Апология балагана

Есть соблазн полагать, будто политика — это искусство возможного. Так уверяют учебники, так повторяют люди рассудительные, так, наконец, утешают себя те, кому необходимо придать достоинство собственному страху. Но наблюдение за нравами последних лет — наблюдение холодное, почти клиническое, — подсказывает иную формулу: политика стала искусством смешного, возведённого в ранг государственного закона.
Не смешного светлого, очищающего, в котором человеческая душа, поскользнувшись на собственной гордыне, вдруг узнаёт себя и становится мудрее. Нет.

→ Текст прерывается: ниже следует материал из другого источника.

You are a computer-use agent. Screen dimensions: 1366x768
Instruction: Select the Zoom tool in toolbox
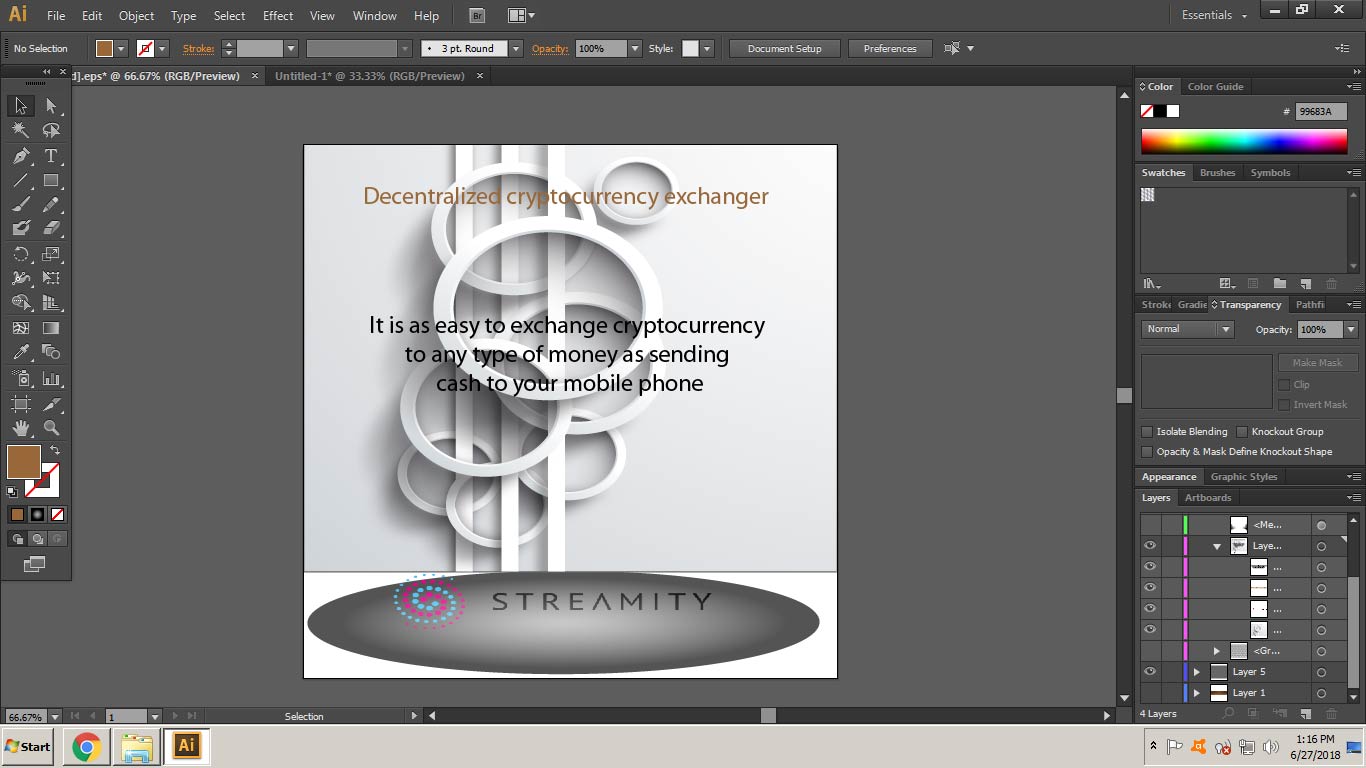click(x=51, y=428)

Речь идёт о смехе тяжёлом, липком, ярмарочном; о хохоте, который не освобождает, а оглушает; о гримасе, принятой за лицо, и о кривлянии, которому толпа вручила печать легитимности.
Мы живём в эпоху, когда котурны трагиков сменены шутовскими колпаками с бубенцами. Вместо меча государственного мужа в руках — надувная губка, вместо державного жезла — резиновая курица. И самое странное, самое горькое в этом карнавале то, что публика, хлопая в ладоши новым арлекинам, всё ещё наивно спрашивает: отчего строгий храм государственности стал напоминать балаган?
Ответ лежит на поверхности, но именно поэтому его так трудно принять. Толпа любит сложные объяснения: они дают ей возможность спрятаться от собственной вины в тумане терминов. Между тем причина проста. Театр власти изменился не потому, что на сцену случайно забрёл один шут, а потому, что зрители сами перестали требовать от представления правды. Они предпочли спектакль ответственности, эффект — смыслу, мгновенное возбуждение — медленному труду исторической памяти.
Когда-то от властителя ждали не безупречной добродетели — это требование было бы слишком высоким даже для святых, — но хотя бы способности сохранять форму. Личина могла быть лукавой, речь — двусмысленной, поступок — жестоким; однако в самой власти присутствовало сознание её тяжести. Правитель мог обманывать, но не должен был превращаться в посмешище. Ибо тот, кто становится смешон в глазах подданных, утрачивает не только достоинство, но и сакральность и тайну, на которой держится всякая власть.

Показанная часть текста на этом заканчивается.